As China’s economic output remains literally frozen, a new report suggests that many Chinese companies – which never factored for this type of calamity – don’t have enough capital to cover wages, or have delayed or stopped paying workers, suggesting that the Covid-19 outbreak has left businesses on the brink of disaster.
While Beijing has been scrambling to give the impression that its economy is back up and running (miraculously without any electricity or pollution), China’s lack of workers – most of whom are holed up in their houses until the pandemic passes – has made factory restarts impossible. Worse, workers can’t freely move around the country, and many are subjected to travel restrictions and quarantines, said Shanghai’s American Chamber of Commerce on Monday.
The second problem, now outlined by Bloomberg, is that companies which do restart production don’t have enough money to cover labor expenses, to wit: “across china, companies are telling workers that there’s no money for them — or that they shouldn’t have to pay full salaries to quarantined employees who don’t come to work.”
This is creating a perfect storm that could lead to an extended period of depressed factory output, triggering future shortages of products destined for Eastern and Western markets, and even more ripples across global supply chains.
Chinese recruitment website Zhaopin surveyed 9,500 workers in China. At least a third of respondents said they were aware of lost wages or companies not paying workers.
“A week of unpaid leave is very painful,” said Jason Lam, 32, who was furloughed from his job as a chef in a high-end restaurant in Hong Kong’s Tsim Sha Tsui neighborhood. “I don’t have enough income to cover my spending this month.”
The problem isn’t just leading to a delayed return of production for many companies, like Apple, who announced Monday evening that it does “not expect to meet the revenue guidance” because of the virus outbreak has shuttered many of its factories – but the consumer base in the world’s second-largest economy could soon be paralyzed as lost wages will deter hundreds of millions of people from buying products, like Apple iPhones, Tesla cars, or KFC chicken.
“The coronavirus may hit Chinese consumption harder than SARS 17 years ago,” Bloomberg Intelligence economist Chang Shue summarized. “And SARS walloped consumption.”
So, the story isn’t just about a supply chain “shock” that could tilt the global economy into a recession, but also a consumption “shock” that will force many US companies that sell products in China to revise their full-year earnings forecast.
Edgar Choi, host of a legal-advice account on WeChat, said companies have to comply with a full pay cycle in February before cutting wages to the minimum. Companies that can’t cover labor expenses this month would delay salaries until operations return to more normal conditions, at which time workers will then be paid back wages.

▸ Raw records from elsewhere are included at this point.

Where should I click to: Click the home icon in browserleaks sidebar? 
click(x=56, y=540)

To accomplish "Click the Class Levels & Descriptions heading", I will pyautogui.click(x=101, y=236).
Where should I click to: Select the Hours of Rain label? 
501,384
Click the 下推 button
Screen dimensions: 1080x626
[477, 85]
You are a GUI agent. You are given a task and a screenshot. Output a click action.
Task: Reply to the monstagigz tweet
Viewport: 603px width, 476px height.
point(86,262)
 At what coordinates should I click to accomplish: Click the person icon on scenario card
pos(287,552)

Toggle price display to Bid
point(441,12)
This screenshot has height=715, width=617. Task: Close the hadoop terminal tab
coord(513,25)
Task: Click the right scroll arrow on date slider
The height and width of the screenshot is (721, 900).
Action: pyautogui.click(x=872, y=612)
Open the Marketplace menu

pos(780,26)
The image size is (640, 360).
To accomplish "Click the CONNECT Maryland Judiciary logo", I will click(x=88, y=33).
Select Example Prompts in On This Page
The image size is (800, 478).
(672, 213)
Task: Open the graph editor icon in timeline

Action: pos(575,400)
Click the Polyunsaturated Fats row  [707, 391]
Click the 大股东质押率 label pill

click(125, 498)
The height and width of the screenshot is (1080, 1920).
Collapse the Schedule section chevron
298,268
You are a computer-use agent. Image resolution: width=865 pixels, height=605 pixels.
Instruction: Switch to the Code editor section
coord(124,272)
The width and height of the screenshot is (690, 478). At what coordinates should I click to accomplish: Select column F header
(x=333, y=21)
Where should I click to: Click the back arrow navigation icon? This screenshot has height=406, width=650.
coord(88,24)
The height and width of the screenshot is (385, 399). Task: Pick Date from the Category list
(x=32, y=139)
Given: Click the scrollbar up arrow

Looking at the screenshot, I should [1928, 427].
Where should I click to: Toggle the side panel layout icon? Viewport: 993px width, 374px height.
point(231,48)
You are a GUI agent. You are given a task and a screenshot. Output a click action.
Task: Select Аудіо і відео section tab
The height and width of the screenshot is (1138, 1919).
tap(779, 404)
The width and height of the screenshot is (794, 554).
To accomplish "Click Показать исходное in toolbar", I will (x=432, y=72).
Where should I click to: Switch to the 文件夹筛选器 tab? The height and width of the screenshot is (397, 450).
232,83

The question is when does that happen.
Choi said he’d heard reports where foreign workers have had their pay reduced by over 50% or halted altogether. “A lot of these employees are foreigners, they don’t know Chinese,” he said. “Whatever their boss tells them, that’s it. It’s easy for them to get bullied.” Bloomberg noted that Foxconn, the main assembler of iPhones, had cut workers’ pay by one-third as production output remains at ultra-low levels, and where production woes could persist for months. Meanwhile, electric car-maker Nio based in Shanghai, recently delayed paychecks by a week. The company’s chairman William Li also encouraged employees to accept restricted stock units in lieu of a cash bonus.
To Pei Binfeng, co-founder of the Hangzhou coding and robotics academy, the outbreak has forced a suspension of all in-person classes for students in kindergarten through grade 12. With the loss of revenue, the company will withhold 50% of salary for key executives and 30% for other employees until business resumes: “What we teach isn’t a must-have for a lot of parents, so expenses like this are usually the first to go when things get tough,” said Pei.
Meanwhile, in Fuzhou, hotel manager Robert Zhang said all but two or three of his 100 rooms are vacant on average nights, which means that two-thirds of the employees are effectively on furlough, getting some salary but not as much as they’re used to: “When there’s no business, there’s no performance-based salary,” he said. “For a month or two, the impact isn’t immediately obvious. But if the epidemic lasts and tourism doesn’t recover for three to four months, our employees will feel the crunch.”
Putting it all together, China’s economy has ground to a halt, people are furious at the propaganda that all is well as over 760 million people are living under some sort of quarantine, food prices are soaring as domestic supply chains collapse, and now, employees aren’t getting paid: arguably the perfect recipe for a violent revolution.
As for China scrambling ruling party, it has just one task: prevent a revolution that will unravel the socio-economic fabric of Chinese society, and put the billionaire rulers of China in prison. Good luck.